A Lingering Moan from My Nursing Past

I’m not a nurse, nor do I work in nursing now, though for a few years I worked as a certified nurses’ assistant (CNA) working the night shift (11PM-7AM) at a few different nursing facilities while attending colleges in Missouri. I’m in a different line of work now and hadn’t thought much about those days of late… until one of my regular visitors shared with me her experience with prematurely demented loved one. There are stories in life you don’t care to talk about for various reasons until you realize that when nobody talks about a problem, it doesn’t get fixed. Your story may not seem that consequential in the grand scheme of things, but every little difference does count even if it benefits only a slim percentage of the people who ever hear about it. So, here is one of my haunting memories of a nursing home resident, while I’m still young enough to remember him.

Delbert was a farmer before he came to live in the nursing home I worked at near Kansas City, Missouri. I bet he used to raise brilliantly happy crops because you really wouldn’t find anyone with a sunnier supposition. He almost always had a smile on his face, one that only grew wider the minute someone paid any attention to him. I could almost imagine the sunflowers turning to face him wherever he walked. By the time we met, however, Del was already suffering from dementia and aphasia, and his vocabulary consisted mostly of simple ‘yes’ and ‘no’ and a lot of unintelligible mumbling. He spent his days and nights there roaming the facility’s halls on his own, looking in on other patients without really socializing with anyone. He would stop by someone’s Geri chair to mumble and nod before moving on to someone or something else.
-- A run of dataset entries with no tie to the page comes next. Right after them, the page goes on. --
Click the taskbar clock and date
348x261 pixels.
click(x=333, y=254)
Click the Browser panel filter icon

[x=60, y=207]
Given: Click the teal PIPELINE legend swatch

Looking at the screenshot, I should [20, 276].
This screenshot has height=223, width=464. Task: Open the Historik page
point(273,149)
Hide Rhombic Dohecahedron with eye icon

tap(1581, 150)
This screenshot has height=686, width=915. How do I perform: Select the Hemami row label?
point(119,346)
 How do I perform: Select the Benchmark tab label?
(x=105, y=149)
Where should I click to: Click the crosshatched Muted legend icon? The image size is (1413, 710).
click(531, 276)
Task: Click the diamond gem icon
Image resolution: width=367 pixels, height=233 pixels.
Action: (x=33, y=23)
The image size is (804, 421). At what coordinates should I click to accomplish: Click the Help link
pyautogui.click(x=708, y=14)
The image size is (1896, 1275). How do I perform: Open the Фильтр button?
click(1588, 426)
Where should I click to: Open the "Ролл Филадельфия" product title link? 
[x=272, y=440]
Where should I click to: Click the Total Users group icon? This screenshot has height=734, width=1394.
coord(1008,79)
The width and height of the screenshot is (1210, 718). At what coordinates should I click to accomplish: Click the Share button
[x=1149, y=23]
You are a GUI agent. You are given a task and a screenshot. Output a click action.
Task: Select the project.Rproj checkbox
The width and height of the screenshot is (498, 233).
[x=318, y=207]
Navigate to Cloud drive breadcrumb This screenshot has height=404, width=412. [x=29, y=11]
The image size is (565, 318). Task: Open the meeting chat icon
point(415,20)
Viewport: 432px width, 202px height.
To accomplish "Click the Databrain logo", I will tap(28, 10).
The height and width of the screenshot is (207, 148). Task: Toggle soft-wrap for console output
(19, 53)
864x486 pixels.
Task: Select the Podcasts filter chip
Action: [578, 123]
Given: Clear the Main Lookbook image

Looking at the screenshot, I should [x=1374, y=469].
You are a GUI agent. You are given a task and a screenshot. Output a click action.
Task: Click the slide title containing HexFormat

I had a distinct feeling that he was living in an alternate reality in his own head, one in which his mumbling made sense and where the resident cats and flowers actually mumbled back to him.

Being both short and stocky-ish and prone to a laughing fit at every little thing in sight, we hit it off quite well and after a while Del took to following me around like a perpetually amused shadow as I worked. It was flattering but also endlessly exasperating. Having a shadow was harmless enough when I was only cleaning the floor or filling up water jars or doing laundry, but how was I supposed to change the lady-next-door’s incontinent pad in the middle of the night while Del was trying to break in through the door to render me his unwanted assistance?

We were getting on like that until one night when I came to work my usual shift and was briefed by the charge nurse that Del had fallen and broken his hips the day before. She was actually not sure if he had fallen and then broke the hips, or if his hips had broke, which then caused the fall. Either way, he was in a bad fix and was staying in the hospital after his hip surgery. That was our understanding until, of course, I came to work the next night, walked onto the floor to see the staff conferring at the nursing station mutely listening to a hoarse voice loudly moaning and groaning from the end of East Wing.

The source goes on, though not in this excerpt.